- **EXERCISE TEXT**:
+++

Resource limits on login-plus.discoverer.bg
===========================================

.. contents:: Table of contents
   :depth: 3


Overview
--------

``login-plus.discoverer.bg`` is the login node of the Discoverer+ GPU cluster. It is a shared
gateway used by all users of the cluster. It is not a compute node.
Its purpose is strictly limited to the following tasks:

- connecting to the cluster via SSH;
- submitting, monitoring, and cancelling SLURM jobs;
- checking project resource allocation and quota;
- managing files and directories under the project's storage space.

Any workload beyond these lightweight operations — including IDEs, AI coding agents, interactive
notebooks, long-running scripts, or any process that sustains significant CPU or memory consumption
— does not belong on the login node. Such workloads degrade the experience for every other user
sharing the node and, as described in the sections below, are subject to automatic throttling.

+++

- **INFORMATION SUPPLIED**:
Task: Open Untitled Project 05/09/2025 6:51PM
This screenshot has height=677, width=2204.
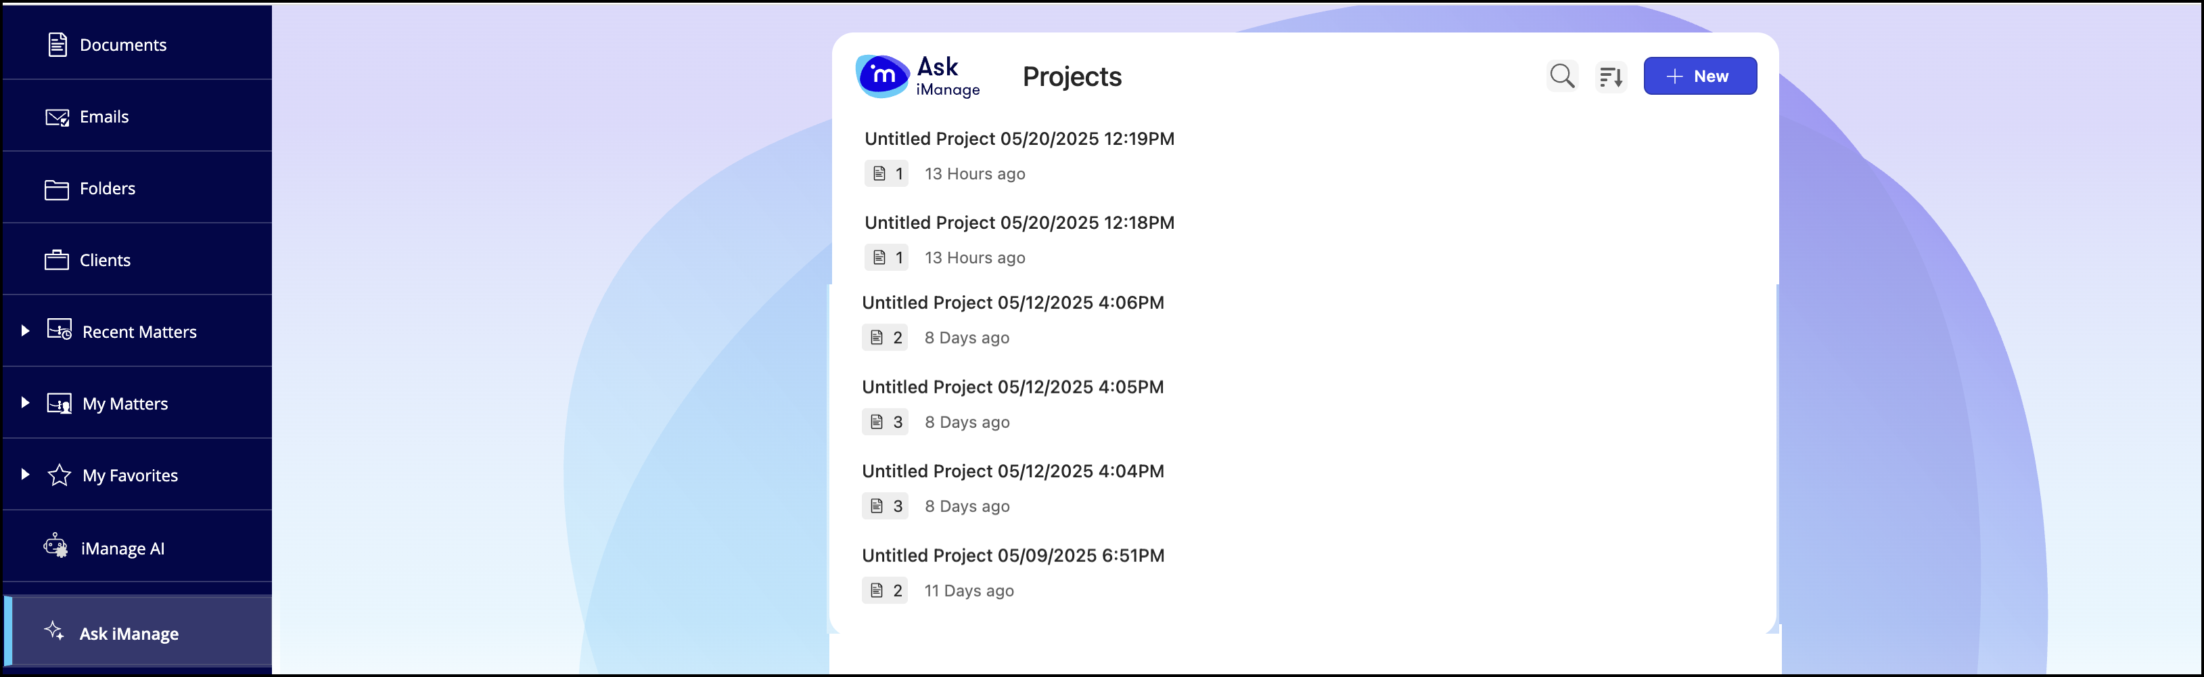Action: click(1012, 555)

+++

- **WORK TO COMPLETE**:
Please state which cluster login-plus.discoverer.bg serves as the login node for, according to the resource limits text.

- **RESULT OF THE EXERCISE**:
The Discoverer+ GPU cluster.